Skip to main content

A manual spell checker built on pyenchant that allows you to swiftly correct misspelled words.

Project description

forthebadge made-with-python ForTheBadge built-with-love

PyPI version shields.io Downloads Maintenance

Manual Spell Checker

A manual spell checker built on pyenchant that allows you to swiftly correct misspelled words.

Why does this exist?

While I was working on a text based multi-class classification competition, I noticed that the data contained a lot of misspelled words, errors which automated spell check packages out there couldn't fix. This was because the data had been compiled based on a survey of people who weren't native English speakers. As the there weren't many samples in the dataset (~1000), I decided to write some code for automated detection of spelling errors which I could then fix manually, and thus, this package was born.

How to install?

pip install manual_spellchecker

Features

  • All features as provided by pyenchant
  • Quickly analyze and get a list of all misspelled words
  • Can replace, skip and delete misspelled words
  • Use your favourite tokenizer for splitting words
  • Replaced misspelled words via provided suggestions by simply typing in their indices
  • Can checkpoint current set of corrections
  • Contexualized pretty printing for easy visual correction (works on both command line and notebook)

Functions and Parameters

# Initialize the spell checking object
__init__(dataframe, column_names, tokenizer=None, num_n_words_dis=5, save_path=None)
  • dataframe - Takes a pandas dataframe as input
  • column_names - Pass the column name(s) upon which you want to perform spelling correction
  • tokenizer=None - Pass your favourite tokenizer like nltk or spacy, etc. (Default: splits on space)
  • num_n_words_dis=5 - This decides how many neighbouring words to display on either side of the error
  • save_path=None - If a save path is provided, the final corrected dataframe is saved as a csv. (Default: the dataframe is not saved but returned)
# For quick analysis of all the misspelled words
spell_check()
# Returns a list of all the misspelled words
get_all_errors()
# Starts the process of correcting erroneous words
correct_words()

Important Note:

  • Type -999 into the input box to stop the error correction and save the current progress (if save_path is provided)
  • Simply press enter if you want to skip the current word
  • Type in "" or '' in the input box to delete a misspelled word

Usage

How to import?

from manual_spellchecker import spell_checker

Quick analysis of the total number of errors

# Read the data
df = pd.read_csv("Train.csv")
# Initialize the model
ob = spell_checker(df, "text")
# Quick analysis
ob.spell_check()

Multiple columns can be passed for spelling correction

# Read the data
df = pd.read_csv("Train.csv")
# Initialize the model
ob = spell_checker(df, ["text", "label"])
# Quick analysis
ob.spell_check()

You can pass your own tokenizers

# Import nltk's word tokenizer
from nltk import word_tokenize
# Read the data
df = pd.read_csv("Train.csv")

# Extracted material
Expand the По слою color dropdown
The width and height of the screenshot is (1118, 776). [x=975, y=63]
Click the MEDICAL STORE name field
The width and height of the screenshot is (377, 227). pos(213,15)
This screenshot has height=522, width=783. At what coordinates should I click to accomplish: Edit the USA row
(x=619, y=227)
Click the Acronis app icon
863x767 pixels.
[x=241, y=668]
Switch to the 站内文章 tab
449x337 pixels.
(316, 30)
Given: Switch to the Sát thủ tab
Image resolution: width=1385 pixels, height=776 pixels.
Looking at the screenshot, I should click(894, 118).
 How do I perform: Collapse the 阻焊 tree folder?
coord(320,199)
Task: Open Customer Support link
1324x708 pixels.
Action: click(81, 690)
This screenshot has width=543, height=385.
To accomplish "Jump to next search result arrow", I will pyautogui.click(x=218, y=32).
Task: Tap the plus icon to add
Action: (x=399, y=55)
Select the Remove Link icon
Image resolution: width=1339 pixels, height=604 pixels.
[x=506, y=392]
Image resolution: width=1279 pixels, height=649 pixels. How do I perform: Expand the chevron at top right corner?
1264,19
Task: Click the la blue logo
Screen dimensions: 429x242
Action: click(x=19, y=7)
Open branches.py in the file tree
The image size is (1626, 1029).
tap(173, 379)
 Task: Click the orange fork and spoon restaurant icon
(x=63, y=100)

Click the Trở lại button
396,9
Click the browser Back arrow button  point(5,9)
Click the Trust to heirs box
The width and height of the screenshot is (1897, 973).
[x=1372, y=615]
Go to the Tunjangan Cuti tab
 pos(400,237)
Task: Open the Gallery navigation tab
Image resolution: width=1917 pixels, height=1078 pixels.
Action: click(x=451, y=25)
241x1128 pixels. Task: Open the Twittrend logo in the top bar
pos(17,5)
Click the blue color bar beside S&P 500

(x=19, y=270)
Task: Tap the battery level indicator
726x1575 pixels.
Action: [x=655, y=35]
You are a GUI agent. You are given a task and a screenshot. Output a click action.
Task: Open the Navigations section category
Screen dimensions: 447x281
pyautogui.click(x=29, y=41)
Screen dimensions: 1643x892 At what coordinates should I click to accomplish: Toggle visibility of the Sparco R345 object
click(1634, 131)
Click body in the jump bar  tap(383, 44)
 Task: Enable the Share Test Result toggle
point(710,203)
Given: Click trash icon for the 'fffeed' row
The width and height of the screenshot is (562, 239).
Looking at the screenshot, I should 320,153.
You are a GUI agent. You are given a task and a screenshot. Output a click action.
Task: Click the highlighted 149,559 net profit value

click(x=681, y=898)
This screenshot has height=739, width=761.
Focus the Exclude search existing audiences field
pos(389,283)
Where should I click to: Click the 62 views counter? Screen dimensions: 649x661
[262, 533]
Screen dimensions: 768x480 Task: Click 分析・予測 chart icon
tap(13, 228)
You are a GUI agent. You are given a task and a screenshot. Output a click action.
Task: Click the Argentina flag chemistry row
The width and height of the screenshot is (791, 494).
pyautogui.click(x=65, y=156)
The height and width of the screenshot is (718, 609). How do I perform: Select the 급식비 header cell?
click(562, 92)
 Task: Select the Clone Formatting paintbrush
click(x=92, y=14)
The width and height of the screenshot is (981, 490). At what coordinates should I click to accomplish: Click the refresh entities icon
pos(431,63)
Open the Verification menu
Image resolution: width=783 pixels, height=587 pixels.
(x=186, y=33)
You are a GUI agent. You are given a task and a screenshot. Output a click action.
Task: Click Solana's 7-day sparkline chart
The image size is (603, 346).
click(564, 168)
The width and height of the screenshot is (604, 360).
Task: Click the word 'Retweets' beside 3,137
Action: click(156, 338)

# Objective
Pick up the manual spell checker project page where it ends and write the next part.

# The answer
# Initialize the model
ob = spell_checker(df, "text", word_tokenize)
# Quick analysis
ob.spell_check()

Get a list of all the errors

# Read the data
df = pd.read_csv("Train.csv")
# Initialize the model
ob = spell_checker(df, "text")
# Quick analysis. This needs to be performed before getting all errors
ob.spell_check()
# Returns a list of all errors
ob.get_all_errors()

Make corrections

# Read the data
df = pd.read_csv("Train.csv")
# Initialize the model
ob = spell_checker(df, "text")
# Start corrections
ob.correct_words()

To save

df = pd.read_csv("Train.csv")
# Initialize the model
ob = spell_checker(df, "text", save_path="correct_train_data.csv")

Future Ideas

  • Will be adding automated, contextual error corrections

Feature Request

Drop me an email at atif.hit.hassan@gmail.com if you want any particular feature

Project details


Download files

Download the file for your platform. If you're not sure which to choose, learn more about installing packages.

Source Distribution

manual_spellchecker-1.2.tar.gz (14.1 kB view details)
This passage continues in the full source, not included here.